しかし、こういうふうにモラルハザードという言葉を使うのはいかがなものだろうか。なんでもかんでもカタカナで表現すれば、知識が豊富というわけでもあるまい。モラルハザードとは、本来金融用語である。それは預金保険といったセーフティネットの存在により、金融機関の経営者、株主や預金者等が、経営や資産運用等における自己規律を失うことを意味する言葉だ。だからモラルハザードの、モラルを倫理と捉え、モラルハザード=倫理の崩壊と訳するのは間違っている。現にそんな意味でこの言葉を海外で使っても通用せず、意味不明と首を傾げられてしまうので注意が必要だ。

そうは言っても現実には、国の委員会で堂々と、「倫理観や道徳的節度がなくなって社会的な責任を果たさない」という意味でモラルハザードという言葉が使われているのも事実である。では一体、介護サービス従事者に問われている「倫理欠如」って具体的にはなんのことなのか?ここが僕にはよくわからない。例えばモラルハザードによって、適正なケアプランを立てていないと介護支援専門員が批判されることがあるが、それはどのようなプランで、具体的にどんなサービスが提供され、それのどの部分が不適切だというのだろう。その具体例がまったく示されていないのだ。必要ない生活援助(家事援助)を、生活援助の提供制限ルールを無視して計画していたというならともかく、日中独居の高齢者に生活援助を組み込むこと自体は、暮らしを守るために必要なサービスである場合が多いし、認められたルールの中で計画しているのであれば、そのことをモラルハザードとは批判できないはずだ。

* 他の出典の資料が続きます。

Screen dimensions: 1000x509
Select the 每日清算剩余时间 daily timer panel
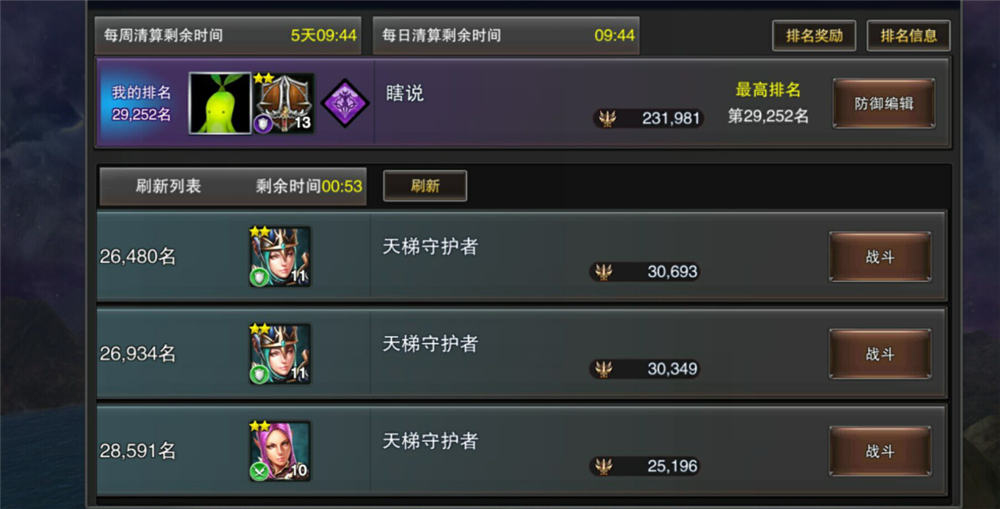[506, 35]
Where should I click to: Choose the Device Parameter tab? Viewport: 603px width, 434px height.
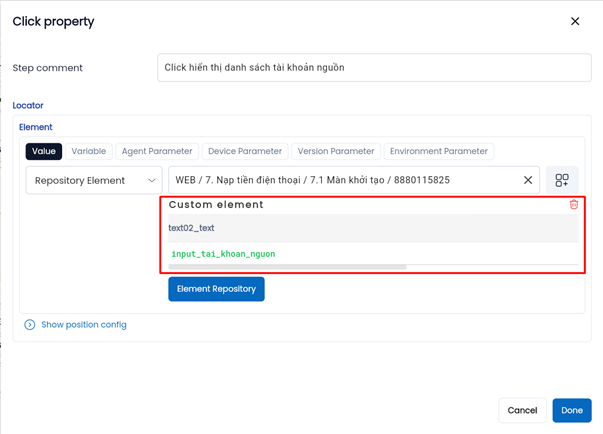click(x=245, y=151)
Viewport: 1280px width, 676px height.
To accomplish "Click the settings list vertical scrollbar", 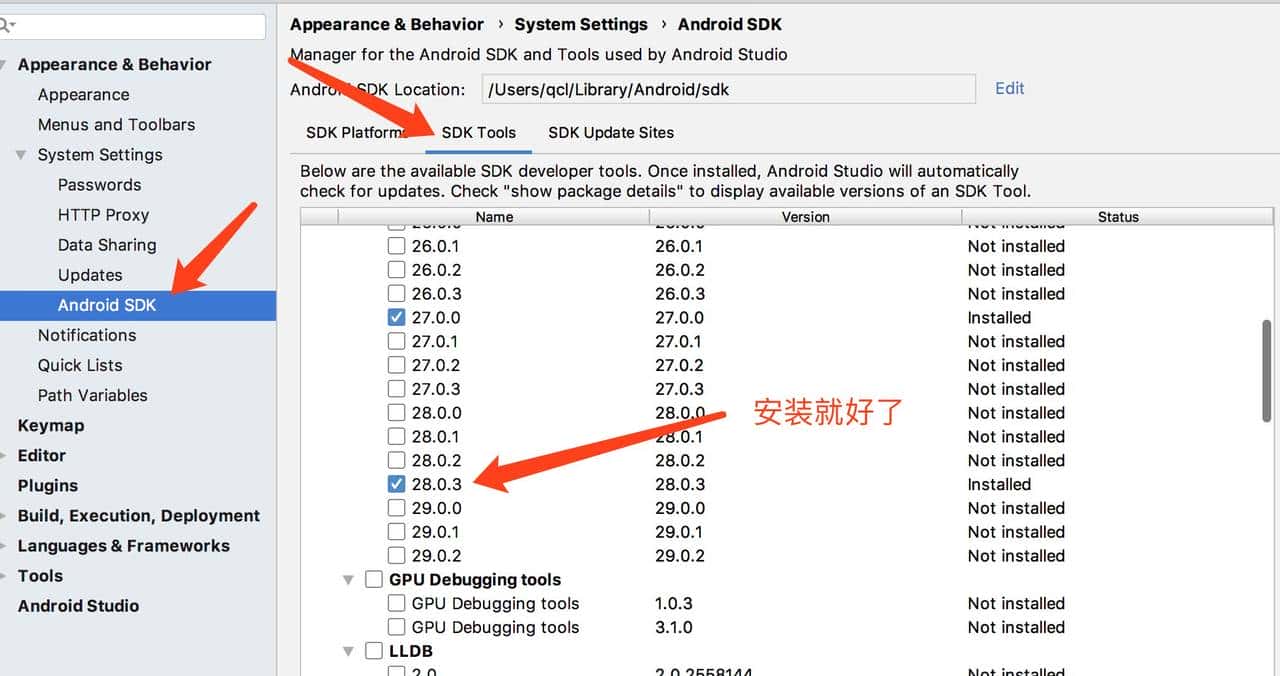I will [1268, 370].
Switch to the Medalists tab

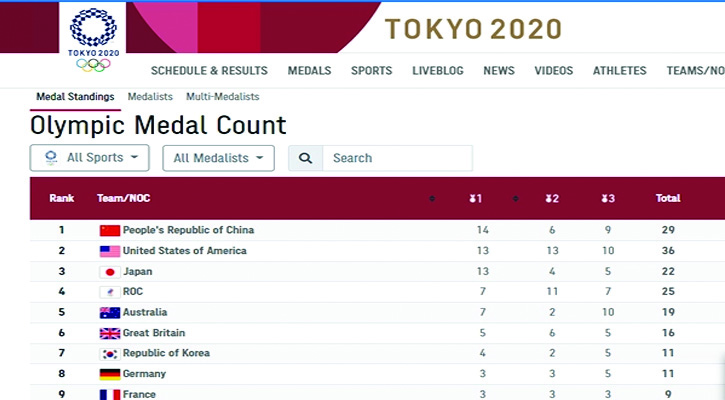pos(150,97)
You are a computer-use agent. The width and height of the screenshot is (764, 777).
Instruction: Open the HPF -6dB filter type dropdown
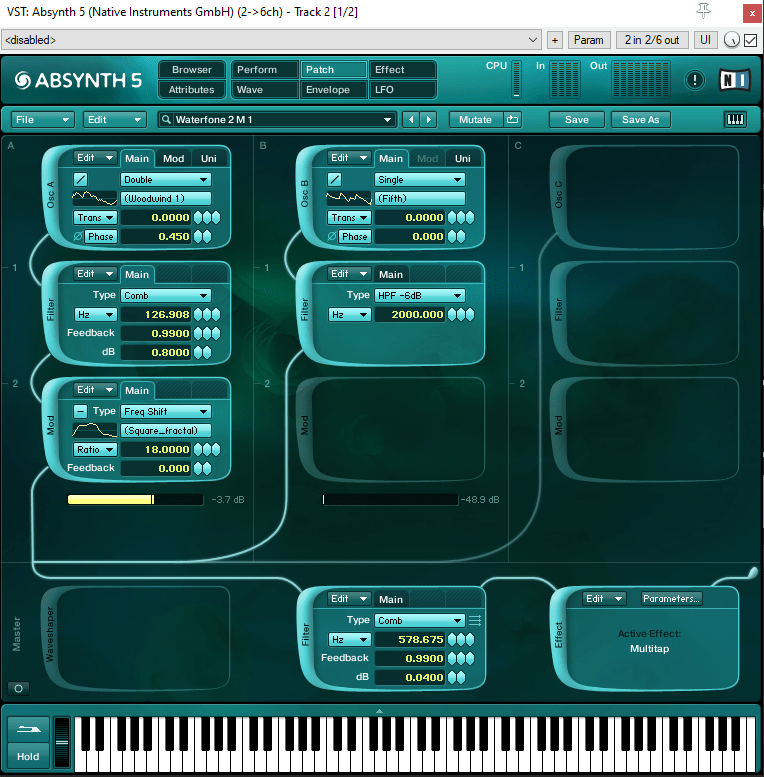click(x=419, y=295)
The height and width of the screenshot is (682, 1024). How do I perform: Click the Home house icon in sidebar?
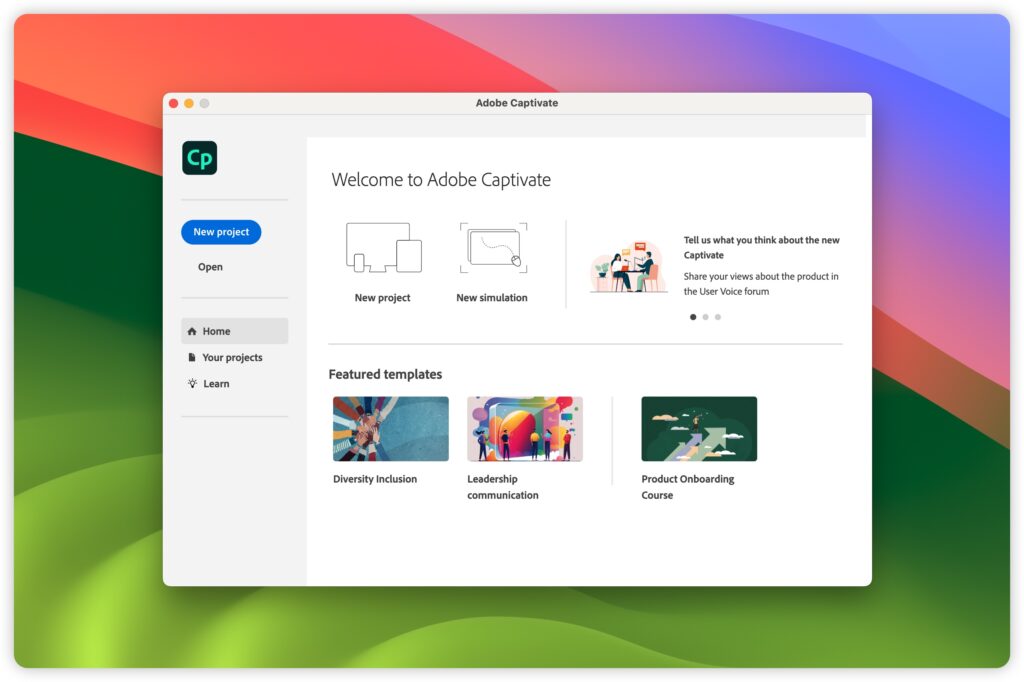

基礎資格が福祉系サービスである介護支援専門員に対し、医療知識がないから、必要な医療系サービスを組み込んでいないと批判されることがあるが、それはモラルハザードの問題ではないし、知識不足で医療系サービスを組み込んでいないのか、別の代替方法があることからケアプランに医療系サービスを入れていないのかという検証も不足しているのに、不適切プランだと勝手に決めつけるなと言いたい。アセスメントを行って計画した内容を、アセスメントを読まないで、ケアプランだけ読んで、サービスの適正さを判断している有識者など、何の有識者かと言いたい。なぜならアセスメントとは、サービスの必要性だけを調査検討するのではなく、不必要なサービスをも調査検討することではないか。訪問看護が組み込まれていない理由は、家族による通院支援が行われ、医師と家族が良好なコミュニケーションが取られていることで、他に介入すべき必要性がないと判断することもあり得るのだ。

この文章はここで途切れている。